» **Zitierter Textauszug**:
Predigt für Sonntag, den 24 August 2008 in Labastide de Virac
Evangelium: Matthäus 16, 13-20
Predigt: Römer 11, 33-36
Lieder: Arc-en-Ciel 36, 1-2-3 ; 471, 1-2-3 ; 741, 1-2-3-4-5
Spontane Antwortverse: 118, 1; 428, 4; 475, 2; 81, 8; 862 ; 875 ; 151,1 ; 138,2
Das Evangelium zum heutigen Sonntag ist das Glaubensbekenntnis des Petrus, den Jesus von da an Petros (Fels, Fundament) nennen wird. Wir finden es im Matthäusevangelium, Kap. 15, Verse 13-20:
Jesus kam in die Gegend von Cäsaera Philippi. Er stellte seinen Jüngern die Frage: « Wer, sagen die Leute, ist der Menschensohn? »
Sie antworten: « Einige: Johannes. Andere Elia, wieder andere Jeremia oder ein anderer Prophet. »
Und er sagte: « Und ihr, wer sagt ihr, daß ich bin? »
Simon Petros antwortet: « Du bist der Messias, der Sohn Gottes, vom lebendigen Gott! »
Er antwortet: « Gesegnet bist du, Simon, Sohn des Jonas, denn weder Fleisch noch Blut haben dir das offenbart, sondern mein Vater im Himmel! Und ich sage dir: Du bist Petros, und auf diesen Felsen will ich meine Kirche bauen. Die Pforten der Hölle werden sie niemals überwinden. Ich gebe dir die Schlüssel zum Himmelreich. Was du auf Erden binden wirst, soll im Himmel gebunden sein, und was du auf Erden lösen wirst, soll im Himmel gelöst sein. » Und er beauftragte die Jünger, niemandem zu sagen, daß er der Messias sei.

Auszüge aus einer Sammlung von Datensätzen:
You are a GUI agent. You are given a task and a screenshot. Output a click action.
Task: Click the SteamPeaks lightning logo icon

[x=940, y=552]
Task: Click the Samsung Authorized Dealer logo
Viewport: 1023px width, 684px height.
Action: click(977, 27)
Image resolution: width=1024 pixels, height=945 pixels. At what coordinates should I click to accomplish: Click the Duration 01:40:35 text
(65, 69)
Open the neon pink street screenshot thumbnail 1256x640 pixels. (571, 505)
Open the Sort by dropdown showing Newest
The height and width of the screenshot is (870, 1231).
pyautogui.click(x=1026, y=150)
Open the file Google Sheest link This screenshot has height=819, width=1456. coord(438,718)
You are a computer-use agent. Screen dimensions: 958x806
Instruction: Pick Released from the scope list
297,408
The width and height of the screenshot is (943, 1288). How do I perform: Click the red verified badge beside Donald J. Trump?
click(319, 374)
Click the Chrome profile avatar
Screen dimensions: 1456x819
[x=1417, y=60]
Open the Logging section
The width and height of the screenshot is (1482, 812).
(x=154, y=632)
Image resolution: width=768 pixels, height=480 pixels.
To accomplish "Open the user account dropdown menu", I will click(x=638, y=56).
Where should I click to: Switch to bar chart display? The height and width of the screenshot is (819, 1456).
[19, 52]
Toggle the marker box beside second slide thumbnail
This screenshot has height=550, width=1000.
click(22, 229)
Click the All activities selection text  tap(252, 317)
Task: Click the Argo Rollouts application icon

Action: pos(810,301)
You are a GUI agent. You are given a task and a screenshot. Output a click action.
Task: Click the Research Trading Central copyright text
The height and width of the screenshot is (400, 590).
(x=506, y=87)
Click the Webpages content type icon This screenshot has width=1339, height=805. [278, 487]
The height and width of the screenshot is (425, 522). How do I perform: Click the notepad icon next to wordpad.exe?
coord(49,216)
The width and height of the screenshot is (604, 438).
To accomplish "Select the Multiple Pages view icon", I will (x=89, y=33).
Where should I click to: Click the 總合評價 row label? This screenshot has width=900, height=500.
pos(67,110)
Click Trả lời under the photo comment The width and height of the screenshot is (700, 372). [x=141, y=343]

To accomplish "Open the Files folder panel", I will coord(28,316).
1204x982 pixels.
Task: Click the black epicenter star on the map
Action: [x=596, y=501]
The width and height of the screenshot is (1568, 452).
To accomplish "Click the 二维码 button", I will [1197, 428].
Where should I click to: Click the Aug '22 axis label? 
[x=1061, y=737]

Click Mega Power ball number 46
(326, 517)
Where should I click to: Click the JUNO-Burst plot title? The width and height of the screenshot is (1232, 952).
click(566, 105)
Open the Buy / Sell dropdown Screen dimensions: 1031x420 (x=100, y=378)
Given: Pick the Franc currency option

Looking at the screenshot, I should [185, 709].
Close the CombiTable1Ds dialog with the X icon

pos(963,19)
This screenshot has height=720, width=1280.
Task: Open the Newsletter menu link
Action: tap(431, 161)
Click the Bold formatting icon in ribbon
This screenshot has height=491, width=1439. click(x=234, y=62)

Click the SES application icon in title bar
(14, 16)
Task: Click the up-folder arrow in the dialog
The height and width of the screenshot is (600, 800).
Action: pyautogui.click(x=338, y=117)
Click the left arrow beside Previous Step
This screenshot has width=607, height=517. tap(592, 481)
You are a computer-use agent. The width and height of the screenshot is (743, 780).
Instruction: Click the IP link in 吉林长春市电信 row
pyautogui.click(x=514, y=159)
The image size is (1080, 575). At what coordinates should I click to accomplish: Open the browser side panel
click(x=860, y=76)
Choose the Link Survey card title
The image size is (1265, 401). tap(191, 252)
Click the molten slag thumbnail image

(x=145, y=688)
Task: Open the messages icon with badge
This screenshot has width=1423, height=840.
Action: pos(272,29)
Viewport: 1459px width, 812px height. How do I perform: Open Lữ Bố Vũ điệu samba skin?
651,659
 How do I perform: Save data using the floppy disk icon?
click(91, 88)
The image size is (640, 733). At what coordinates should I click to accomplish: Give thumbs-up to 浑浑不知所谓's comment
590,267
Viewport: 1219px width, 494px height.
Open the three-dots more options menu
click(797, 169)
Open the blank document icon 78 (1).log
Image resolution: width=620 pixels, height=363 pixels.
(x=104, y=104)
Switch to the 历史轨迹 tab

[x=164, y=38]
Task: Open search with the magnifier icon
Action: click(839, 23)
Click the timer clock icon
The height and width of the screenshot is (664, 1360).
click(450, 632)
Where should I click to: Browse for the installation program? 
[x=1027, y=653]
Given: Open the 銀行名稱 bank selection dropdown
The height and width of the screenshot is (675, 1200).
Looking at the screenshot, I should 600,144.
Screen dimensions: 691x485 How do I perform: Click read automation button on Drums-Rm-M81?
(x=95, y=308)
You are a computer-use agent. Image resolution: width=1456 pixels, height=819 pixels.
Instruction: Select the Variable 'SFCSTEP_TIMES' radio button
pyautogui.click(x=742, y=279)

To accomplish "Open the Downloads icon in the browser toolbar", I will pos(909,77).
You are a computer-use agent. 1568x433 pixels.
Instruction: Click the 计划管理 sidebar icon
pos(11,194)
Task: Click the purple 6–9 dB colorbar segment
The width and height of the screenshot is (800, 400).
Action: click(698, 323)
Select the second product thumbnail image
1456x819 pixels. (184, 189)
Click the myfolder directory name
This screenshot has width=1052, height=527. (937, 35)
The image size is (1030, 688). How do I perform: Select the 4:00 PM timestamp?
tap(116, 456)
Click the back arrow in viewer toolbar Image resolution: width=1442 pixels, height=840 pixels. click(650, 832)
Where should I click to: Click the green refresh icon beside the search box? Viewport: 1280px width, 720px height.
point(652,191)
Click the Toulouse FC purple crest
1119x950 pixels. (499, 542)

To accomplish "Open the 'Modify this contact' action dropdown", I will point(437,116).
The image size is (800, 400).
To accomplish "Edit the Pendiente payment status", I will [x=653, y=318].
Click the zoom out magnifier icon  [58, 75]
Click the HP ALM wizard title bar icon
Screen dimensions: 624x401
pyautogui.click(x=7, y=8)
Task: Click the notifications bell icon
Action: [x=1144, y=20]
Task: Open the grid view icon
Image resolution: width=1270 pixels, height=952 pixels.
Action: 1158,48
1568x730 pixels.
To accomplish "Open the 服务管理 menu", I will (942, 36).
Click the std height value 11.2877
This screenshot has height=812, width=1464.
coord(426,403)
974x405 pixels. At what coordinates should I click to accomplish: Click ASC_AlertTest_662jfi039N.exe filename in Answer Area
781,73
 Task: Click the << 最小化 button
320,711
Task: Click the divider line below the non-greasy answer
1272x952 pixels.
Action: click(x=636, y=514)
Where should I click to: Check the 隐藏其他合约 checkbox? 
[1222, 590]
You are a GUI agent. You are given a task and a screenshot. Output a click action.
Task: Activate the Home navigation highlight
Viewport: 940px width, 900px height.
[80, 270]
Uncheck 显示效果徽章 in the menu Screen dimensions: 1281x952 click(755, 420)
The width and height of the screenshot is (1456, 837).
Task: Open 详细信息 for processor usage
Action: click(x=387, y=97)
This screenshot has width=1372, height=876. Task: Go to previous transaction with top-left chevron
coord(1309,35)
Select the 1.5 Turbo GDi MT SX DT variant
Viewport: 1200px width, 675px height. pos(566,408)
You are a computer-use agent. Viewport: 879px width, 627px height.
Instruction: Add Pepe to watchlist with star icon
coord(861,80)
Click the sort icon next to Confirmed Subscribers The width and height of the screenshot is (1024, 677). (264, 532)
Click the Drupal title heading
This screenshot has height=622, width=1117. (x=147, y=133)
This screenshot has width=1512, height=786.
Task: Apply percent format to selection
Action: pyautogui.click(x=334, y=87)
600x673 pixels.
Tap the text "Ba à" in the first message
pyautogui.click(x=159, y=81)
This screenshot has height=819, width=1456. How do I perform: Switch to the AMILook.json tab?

» **Aufgabe**:
Beantworte anhand des Textauszugs die folgenden Fragen:
1. Welche Bibelstelle ist als Predigttext angegeben?
2. Für wen halten die Leute den Menschensohn laut der Antwort der Jünger?
3. Was gibt Jesus Simon Petros zum Himmelreich?

» **Lösung**:
1. Römer 11, 33-36.
2. Für Johannes, für Elia, für Jeremia oder für einen anderen Propheten.
3. Er gibt ihm die Schlüssel zum Himmelreich.